Komitmen Direktur RS Ramela
Pelaksana Tugas (Plt) Direktur RS Ramela, Fredriks Y. Hisage, menegaskan bahwa rumah sakit ini fokus pada peningkatan mutu layanan. Selama delapan bulan menjabat, ia menyatakan bahwa pelayanan di RS Ramela telah sesuai dengan standar rumah sakit Tipe D. Bahkan, rumah sakit ini telah meraih akreditasi paripurna sebagai bukti peningkatan kualitas baik dari sisi SDM maupun sarana dan prasarana.
Fredriks mengungkapkan bahwa pihaknya terus berupaya melengkapi kebutuhan sarana dan prasarana agar pelayanan bisa maksimal dan sesuai standar. Saat ini, RS Ramela sedang mengembangkan bangunan baru khusus untuk layanan kesehatan ibu dan anak, termasuk ruang perawatan bayi.
Kendala Pemotongan Anggaran dan Kekurangan Alat
Meski memiliki visi yang jelas, RS Ramela masih menghadapi beberapa kendala. Salah satunya adalah pemotongan anggaran yang berdampak pada keterbatasan alat vital. Fredriks menyebutkan bahwa saat ini rumah sakit masih memerlukan sejumlah alat kesehatan seperti ventilator, monitor pasien, serta peralatan pendukung operasi.
Namun, pihak rumah sakit mendapatkan bantuan hibah alat sterilisasi dari TP3KB untuk mendukung prosedur operasi, terutama bagi ibu yang menjalani sterilisasi. Meskipun demikian, Fredriks berharap dukungan pemerintah daerah dapat terus mengalir, terutama dalam hal penambahan anggaran untuk melengkapi fasilitas yang masih kurang.
“Tahun 2025 kami mendapat anggaran sekitar Rp26 miliar, namun dengan efisiensi turun menjadi Rp16 miliar. Padahal, jumlah pasien terus meningkat setiap tahun, bahkan mencapai lebih dari seribu kunjungan per bulan,” ujarnya.
Fokus pada Pengembangan Kompetensi Tenaga Medis
Selain peningkatan fasilitas, RS Ramela juga fokus pada pengembangan kompetensi tenaga medis dan perawat.
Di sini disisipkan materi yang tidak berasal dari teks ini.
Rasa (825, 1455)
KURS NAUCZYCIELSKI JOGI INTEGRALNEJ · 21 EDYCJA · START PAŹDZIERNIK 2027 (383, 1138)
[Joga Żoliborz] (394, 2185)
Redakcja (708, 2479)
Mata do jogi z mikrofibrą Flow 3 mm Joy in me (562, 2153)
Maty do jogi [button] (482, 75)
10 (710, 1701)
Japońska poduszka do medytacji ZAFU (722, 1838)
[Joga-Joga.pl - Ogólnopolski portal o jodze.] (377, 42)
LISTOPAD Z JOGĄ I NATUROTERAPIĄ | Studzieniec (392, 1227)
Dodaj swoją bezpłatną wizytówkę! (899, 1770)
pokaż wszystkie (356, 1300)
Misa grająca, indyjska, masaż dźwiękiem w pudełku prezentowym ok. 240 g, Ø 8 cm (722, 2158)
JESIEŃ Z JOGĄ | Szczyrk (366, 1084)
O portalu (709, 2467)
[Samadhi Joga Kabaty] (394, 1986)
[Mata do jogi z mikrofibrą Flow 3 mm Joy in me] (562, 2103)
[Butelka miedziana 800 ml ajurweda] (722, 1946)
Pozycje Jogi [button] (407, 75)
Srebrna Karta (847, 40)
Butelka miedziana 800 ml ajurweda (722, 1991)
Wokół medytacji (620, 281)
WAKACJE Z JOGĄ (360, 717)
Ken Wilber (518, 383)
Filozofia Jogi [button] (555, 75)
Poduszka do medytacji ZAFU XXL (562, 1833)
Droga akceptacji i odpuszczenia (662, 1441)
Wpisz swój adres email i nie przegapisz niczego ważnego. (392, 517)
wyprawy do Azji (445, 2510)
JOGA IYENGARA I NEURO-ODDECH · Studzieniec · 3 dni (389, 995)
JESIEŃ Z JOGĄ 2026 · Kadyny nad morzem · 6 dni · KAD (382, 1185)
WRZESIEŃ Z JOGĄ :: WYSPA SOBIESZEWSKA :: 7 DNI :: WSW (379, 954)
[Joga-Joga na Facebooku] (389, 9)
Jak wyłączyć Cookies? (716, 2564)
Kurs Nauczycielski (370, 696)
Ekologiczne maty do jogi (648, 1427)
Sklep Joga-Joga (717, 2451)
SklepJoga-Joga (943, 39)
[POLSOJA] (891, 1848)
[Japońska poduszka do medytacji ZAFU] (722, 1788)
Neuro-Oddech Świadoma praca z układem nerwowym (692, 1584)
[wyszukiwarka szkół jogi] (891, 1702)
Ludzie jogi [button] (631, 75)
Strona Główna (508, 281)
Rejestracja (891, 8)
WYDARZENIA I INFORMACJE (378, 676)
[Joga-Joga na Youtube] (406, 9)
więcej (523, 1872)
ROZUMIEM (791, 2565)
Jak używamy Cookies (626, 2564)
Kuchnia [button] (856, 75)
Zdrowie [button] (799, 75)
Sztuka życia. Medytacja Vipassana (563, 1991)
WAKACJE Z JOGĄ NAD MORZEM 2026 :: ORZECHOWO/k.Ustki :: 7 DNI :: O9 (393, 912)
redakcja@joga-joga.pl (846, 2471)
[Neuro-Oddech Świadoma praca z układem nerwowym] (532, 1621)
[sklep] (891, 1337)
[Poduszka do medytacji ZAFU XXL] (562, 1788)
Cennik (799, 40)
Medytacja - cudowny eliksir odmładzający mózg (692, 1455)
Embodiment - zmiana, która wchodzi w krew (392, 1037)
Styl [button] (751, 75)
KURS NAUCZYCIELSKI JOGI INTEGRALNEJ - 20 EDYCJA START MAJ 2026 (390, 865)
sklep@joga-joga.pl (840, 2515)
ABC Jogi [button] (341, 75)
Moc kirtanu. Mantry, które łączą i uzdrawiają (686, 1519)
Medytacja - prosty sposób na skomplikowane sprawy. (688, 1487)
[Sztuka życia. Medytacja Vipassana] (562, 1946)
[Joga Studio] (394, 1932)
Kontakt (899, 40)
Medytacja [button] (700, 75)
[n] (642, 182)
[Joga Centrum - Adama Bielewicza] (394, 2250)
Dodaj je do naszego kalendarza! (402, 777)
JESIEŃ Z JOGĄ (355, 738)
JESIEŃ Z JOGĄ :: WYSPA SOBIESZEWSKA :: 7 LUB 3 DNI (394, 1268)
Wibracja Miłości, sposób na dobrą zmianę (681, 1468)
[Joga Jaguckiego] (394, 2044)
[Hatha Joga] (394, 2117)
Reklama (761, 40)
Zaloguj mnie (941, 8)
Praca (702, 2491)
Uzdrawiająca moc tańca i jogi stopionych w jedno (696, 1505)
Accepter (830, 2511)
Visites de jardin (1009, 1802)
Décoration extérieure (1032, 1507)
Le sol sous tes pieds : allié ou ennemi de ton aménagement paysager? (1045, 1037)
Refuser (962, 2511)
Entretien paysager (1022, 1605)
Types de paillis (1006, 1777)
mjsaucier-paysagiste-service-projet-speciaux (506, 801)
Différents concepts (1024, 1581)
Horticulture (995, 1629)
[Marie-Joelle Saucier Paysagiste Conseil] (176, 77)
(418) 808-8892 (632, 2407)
Program pelatihan rutin digelar untuk memastikan kualitas pelayanan di ruang intensif maupun rawat inap terus meningkat.
“Kami siapkan pelatihan bagi perawat agar kompetensinya meningkat, khususnya dalam pelayanan keperawatan di ruang intensif,” tambah Fredriks.
Layanan Terbaik untuk Semua Pasien
Meski menghadapi keterbatasan, RS Ramela tetap berkomitmen memberikan pelayanan terbaik. Bahkan, rumah sakit ini tetap melayani pasien tanpa jaminan kesehatan melalui kebijakan jaminan langsung dari pihak rumah sakit.
“Kalau pasien datang tanpa jaminan, kami tetap layani. Saya bertanggung jawab sebagai direktur agar pelayanan kepada masyarakat tetap berjalan,” tegas Fredriks.
Harapan Masa Depan
Dengan berbagai langkah perbaikan yang tengah dilakukan, Fredriks berharap pemerintah daerah dapat terus memberikan dukungan, baik dalam bentuk bantuan alat kesehatan maupun tambahan anggaran, agar RS Ramela benar-benar menjadi rumah sakit andalan masyarakat Papua, khususnya di bidang kesehatan ibu dan anak.